Our findings suggest that BoNT-A in combination with NM may be useful for improving spasticity and quality of life in patients who develop lower limp spasticity after alcoholic polyneuropathy. This preliminary finding opens avenues for future research in the modulation of pain and spasticity pathways, perhaps offering targets to optimize manual and physical therapies for pain and spasticity management in alcoholic polyneuropathy. The results of this case are promising enough to justify further clinical studies.

Limitations

The results of combined NM and BoNT-A for spasticity reported in this study cannot be generalized to other patients. A limitation of this case report may be the lack of a functionality outcome measurement.

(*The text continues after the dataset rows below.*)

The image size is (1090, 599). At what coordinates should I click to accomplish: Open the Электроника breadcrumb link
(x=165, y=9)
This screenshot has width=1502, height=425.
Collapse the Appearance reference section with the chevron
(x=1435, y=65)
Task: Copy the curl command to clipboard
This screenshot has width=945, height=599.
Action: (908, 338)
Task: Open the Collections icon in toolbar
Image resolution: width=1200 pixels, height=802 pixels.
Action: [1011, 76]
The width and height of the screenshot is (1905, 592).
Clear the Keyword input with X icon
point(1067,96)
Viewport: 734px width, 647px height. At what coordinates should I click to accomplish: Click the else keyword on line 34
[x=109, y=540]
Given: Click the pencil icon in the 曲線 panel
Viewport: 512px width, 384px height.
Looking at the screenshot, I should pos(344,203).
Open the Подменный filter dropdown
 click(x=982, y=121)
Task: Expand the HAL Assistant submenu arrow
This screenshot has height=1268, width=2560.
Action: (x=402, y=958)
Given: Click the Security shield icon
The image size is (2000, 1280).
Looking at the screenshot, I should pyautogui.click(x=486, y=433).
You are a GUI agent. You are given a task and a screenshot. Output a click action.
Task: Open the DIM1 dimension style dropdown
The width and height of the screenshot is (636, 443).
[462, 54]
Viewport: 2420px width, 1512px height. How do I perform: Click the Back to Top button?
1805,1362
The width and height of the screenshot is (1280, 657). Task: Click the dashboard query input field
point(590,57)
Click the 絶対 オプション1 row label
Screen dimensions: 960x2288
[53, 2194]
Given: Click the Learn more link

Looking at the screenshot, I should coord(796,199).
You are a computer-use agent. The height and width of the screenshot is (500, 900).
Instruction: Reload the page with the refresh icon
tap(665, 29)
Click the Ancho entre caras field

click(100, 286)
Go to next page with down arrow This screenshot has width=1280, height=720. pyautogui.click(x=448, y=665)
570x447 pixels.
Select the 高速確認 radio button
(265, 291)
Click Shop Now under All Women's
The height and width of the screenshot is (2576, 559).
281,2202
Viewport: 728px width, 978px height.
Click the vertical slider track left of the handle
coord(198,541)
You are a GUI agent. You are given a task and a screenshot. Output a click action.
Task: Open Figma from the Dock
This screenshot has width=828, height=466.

As with any case report, the findings may be attributable to the natural history of the condition or concurrent life events.

Conclusion

For this elderly patient, the combination of NM and BoNT-A treatment decreased pain and spasticity and improved joint ROMs. At the follow-up evaluation, the same results were maintained. In addition, the patient showed good acceptance and decreased anxiety and/or depression after treatment. The treatment seemed to facilitate his rehabilitation; and its effects extended beyond spasticity and pain reduction, including acceptance and decreased anxiety/depression after treatment.

Funding sources and potential conflicts of interest

No external funding sources or conflicts of interest were reported for this study.